Sleep disruption works similarly as a trigger. Both too little and too much sleep can provoke headaches, particularly migraines. Irregular sleep schedules, where your wake time shifts significantly between weekdays and weekends, are a common culprit that people don’t always connect to their head pain.

Hormonal Headaches

For people who menstruate, a predictable headache pattern tied to the menstrual cycle points to hormonal causes. Menstrual migraines are triggered by the rapid drop in estrogen that occurs just before and during your period. The typical window is day one of menstruation plus or minus two days, so from about two days before your period starts through day three. If at least 90% of your migraines fall within this window, the hormonal connection is strong.

The key insight here is that it’s not low estrogen itself that triggers the headache. It’s the withdrawal, the steep decline after a prolonged period of high levels. This is why menstrual migraines tend to be more severe and harder to treat than migraines at other times in the cycle, and why they can also occur during other hormonal shifts like the postpartum period or perimenopause.

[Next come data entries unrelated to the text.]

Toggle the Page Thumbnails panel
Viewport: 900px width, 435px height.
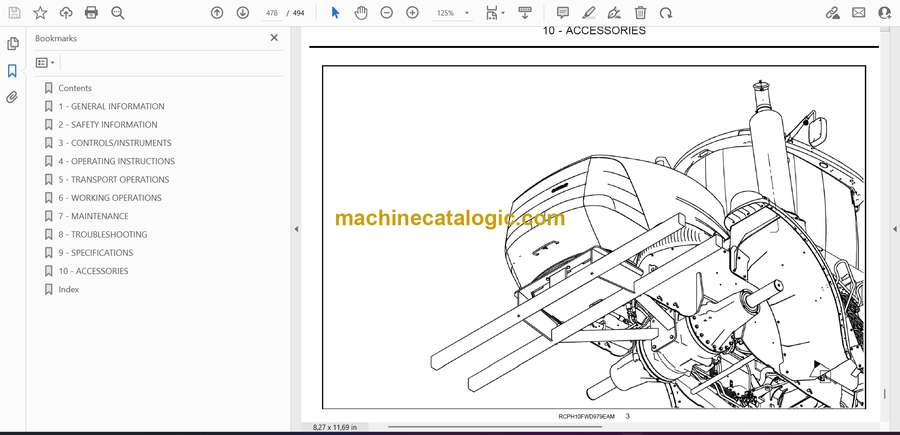point(13,44)
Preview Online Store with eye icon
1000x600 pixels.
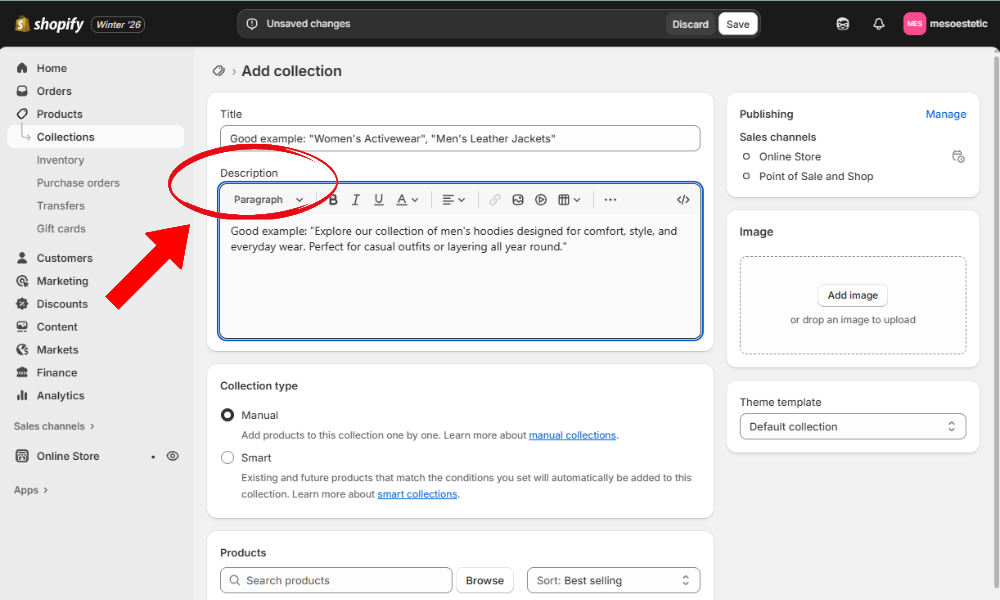pos(173,456)
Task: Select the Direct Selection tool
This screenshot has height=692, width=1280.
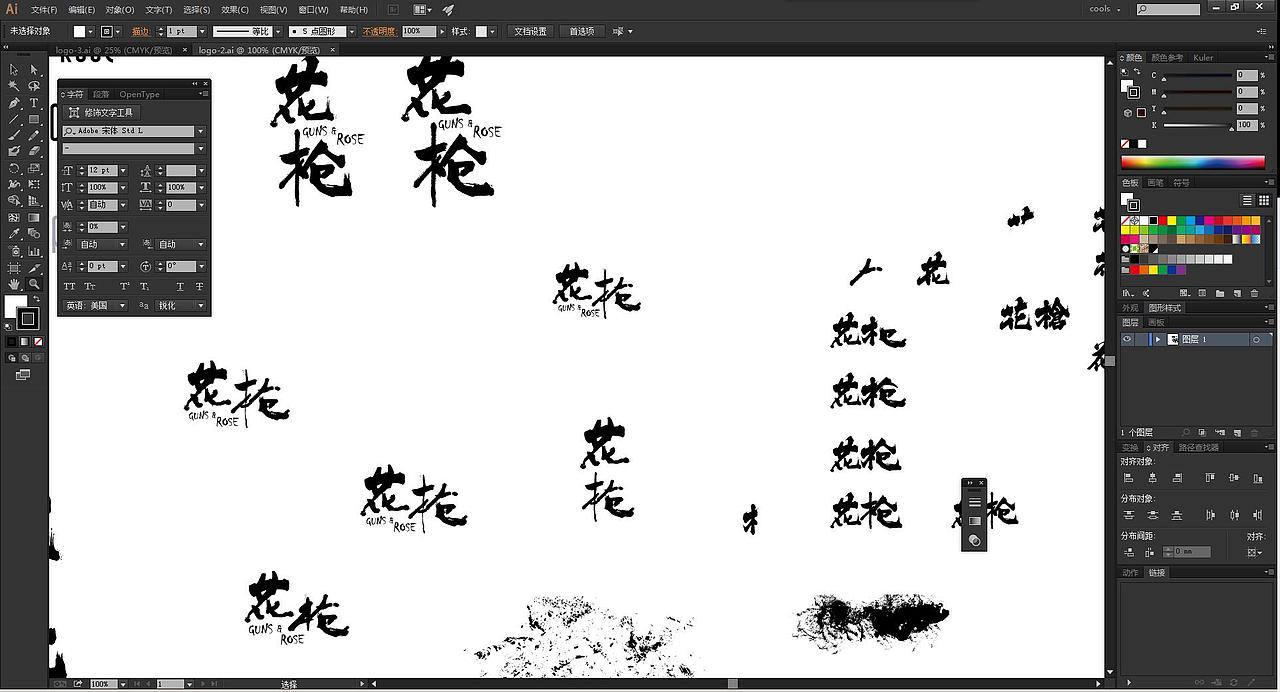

When Pain Medicine Becomes the Problem

If you’re taking headache medication frequently and your headaches keep getting worse, the medication itself may be the cause. This is called medication overuse headache, and it has specific thresholds. Taking simple painkillers like ibuprofen or acetaminophen on 15 or more days per month can trigger it. For combination painkillers, triptans, or opioids, the threshold is lower: 10 or more days per month.

The pattern is unmistakable once you recognize it. You take a painkiller, it helps for a few hours, the headache returns, you take more, and over weeks the headaches become more frequent until they’re near-daily. The only effective treatment is to stop overusing the medication, which typically causes a rough withdrawal period of increased headaches for one to two weeks before things improve.

How to Track Your Headaches

A headache diary is the most effective tool for identifying your triggers, and it doesn’t need to be complicated. Headache specialists say the most clinically valuable information boils down to three categories: how many days per month you have headaches, how often you take acute medication, and how much the headaches interfere with your daily life. Beyond those core numbers, tracking when your headache starts (time of day), where the pain is located, how long it lasts, and what you ate or drank beforehand helps reveal patterns over time. For people who menstruate, noting the day of your cycle is essential.

You don’t need a special app, though many exist. A simple note on your phone after each headache with the date, intensity on a 1 to 10 scale, location, duration, and any medication taken gives you and your doctor a concrete picture after just four to six weeks. Patterns that feel invisible day to day often become obvious when you see them written down.

Warning Signs That Need Immediate Attention

Most headaches are not dangerous, but certain features signal something more serious. Clinicians use a checklist of red flags originally organized under the mnemonic SNNOOP10 to screen for secondary headaches, those caused by an underlying condition rather than the headache itself being the problem. The warning signs that should prompt urgent medical evaluation include:

  • Sudden, explosive onset: a headache that reaches maximum intensity within seconds, often described as the worst headache of your life
  • Fever with neck stiffness or decreased consciousness
  • New neurological symptoms: vision changes, weakness on one side, confusion, difficulty speaking, or seizures
  • A headache pattern that has changed recently or a completely new type of headache, especially if you’re over 50
  • Headache that worsens with coughing, sneezing, or changing position
  • Headache following a head injury
  • Progressive worsening over days or weeks despite treatment

Any of these features shifts the concern from a primary headache disorder to a possible secondary cause like bleeding in the brain, infection, or a mass. A first-ever severe headache that comes on like a thunderclap is the single most urgent scenario and warrants emergency evaluation.